There is no gentle way to write this story.
A two-year-old girl in San Francisco is dead from a suspected fentanyl overdose, and her parents have been charged with murder.
According to prosecutors, this child was born with fentanyl in her system. She spent months hospitalized as a newborn, fighting for her life before it had even really begun. Her parents allegedly kept Narcan in their Mission Dolores apartment — an implicit acknowledgment that someone in the home could overdose at any time.
And yet they brought her back into that environment.
District Attorney Brooke Jenkins put it plainly: the parents understood fentanyl's lethality, understood the harm it had already caused their daughter, and still made the choice to continue exposing her to it. That's not a tragic accident. That's a choice — repeated, conscious, and ultimately fatal.
Murder charges for parents in a case like this send a clear signal: if you knowingly endanger a child's life with one of the deadliest substances on the planet, the justice system will treat the outcome accordingly. Good. That's exactly how it should work.

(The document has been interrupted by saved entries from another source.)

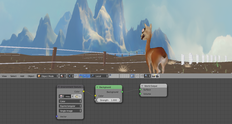Viewport: 232px width, 124px height.
Task: Toggle fake user F button on image
Action: [73, 96]
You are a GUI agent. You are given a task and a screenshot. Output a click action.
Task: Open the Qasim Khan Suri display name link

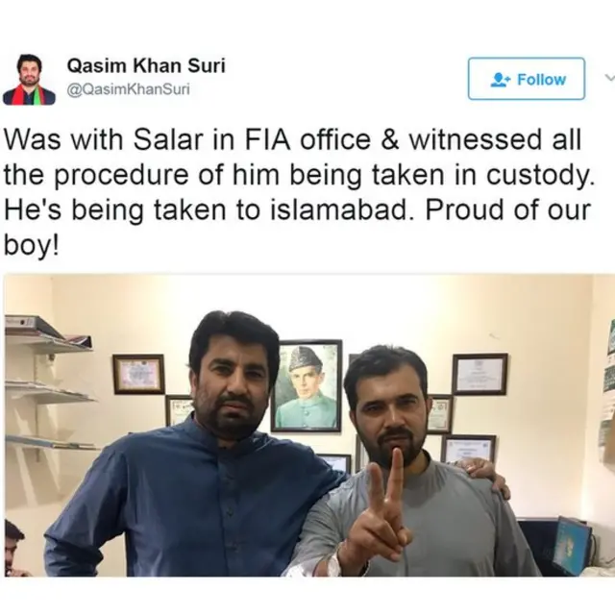[146, 65]
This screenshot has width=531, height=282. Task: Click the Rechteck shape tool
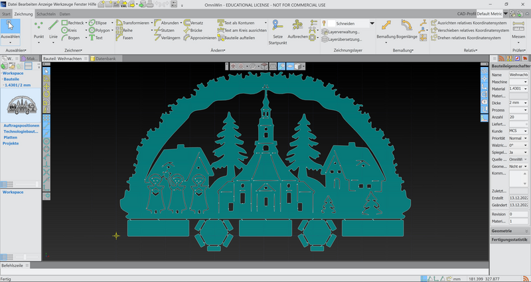click(72, 23)
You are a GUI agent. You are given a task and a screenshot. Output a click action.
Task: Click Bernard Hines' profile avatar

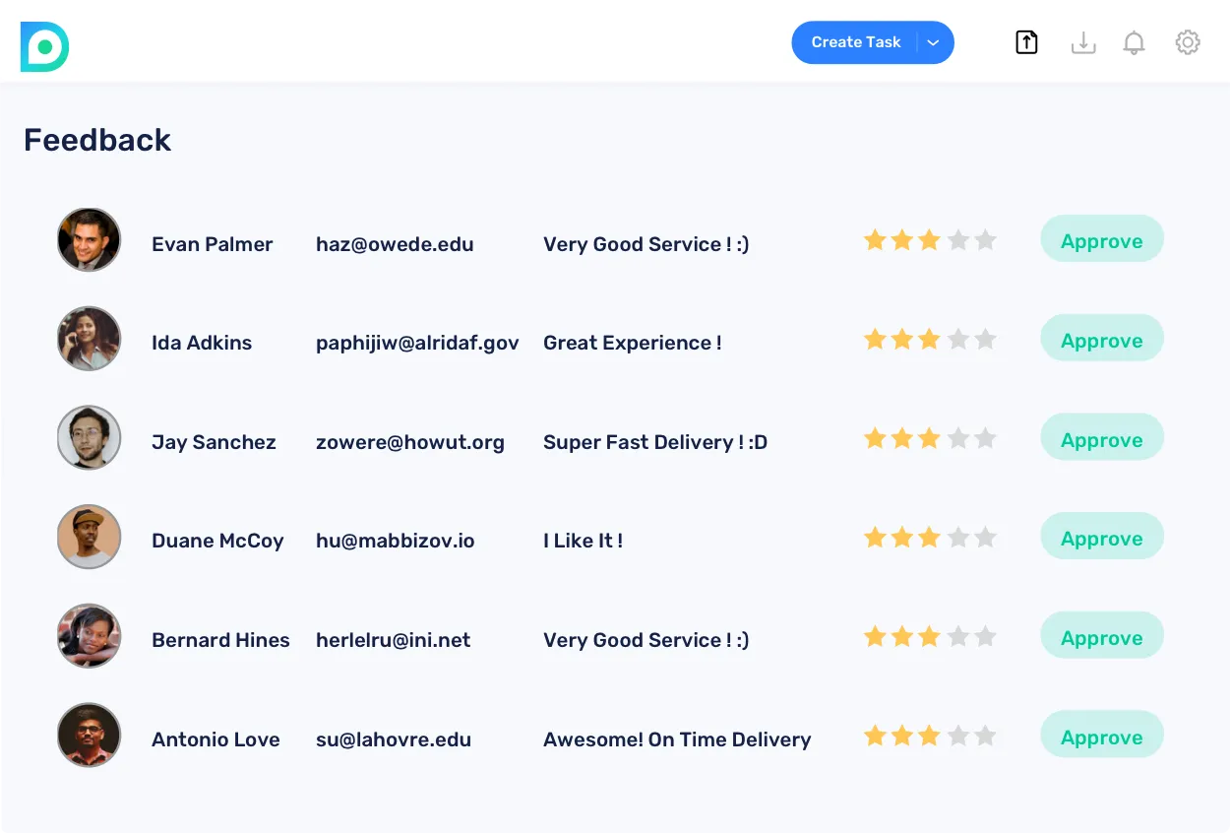pyautogui.click(x=89, y=635)
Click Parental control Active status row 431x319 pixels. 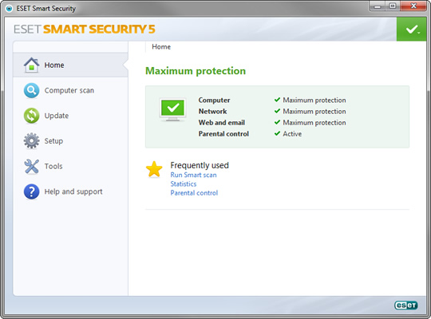click(x=250, y=134)
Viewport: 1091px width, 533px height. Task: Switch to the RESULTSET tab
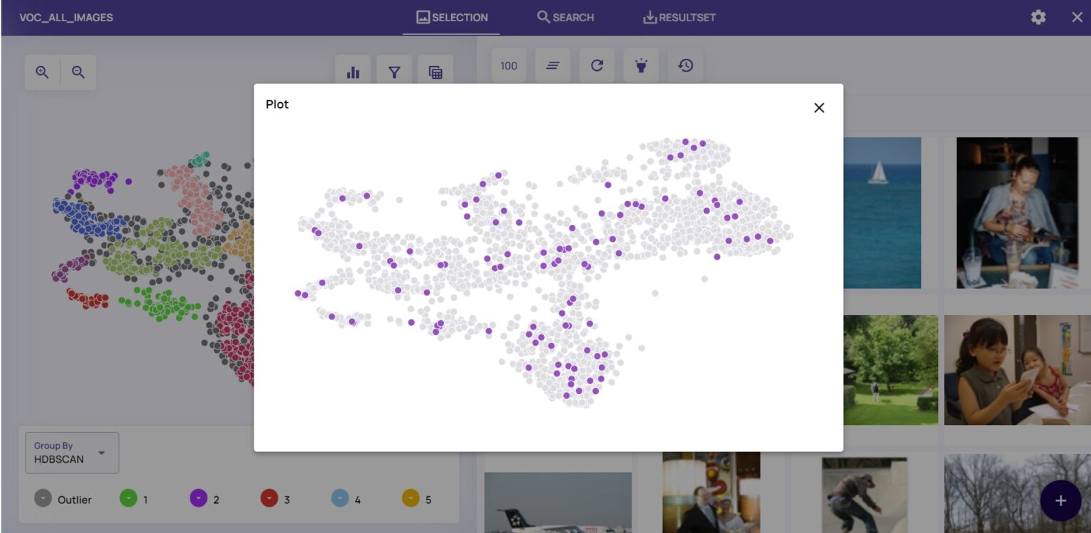pos(679,18)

But let's widen the lens for a moment. As one SF resident pointedly noted, "The dealers peddling on the street who caused plenty of OD" remain largely untouched by the system. We charge grieving, addicted parents with murder — and we should, when a child dies — but the open-air drug markets that supply the poison operate with something approaching civic permission.
This is the contradictory hell of San Francisco's fentanyl crisis. We prosecute the end-users who destroy their own families while tolerating the supply chain that makes it all possible. Both things need to happen: parents who endanger children must face consequences, and the city needs to get serious about shutting down the dealers who flood neighborhoods with lethal product.
A two-year-old girl is dead. She never had a chance. The least we can do is be honest about every single failure — from her parents, and from a city — that made this possible.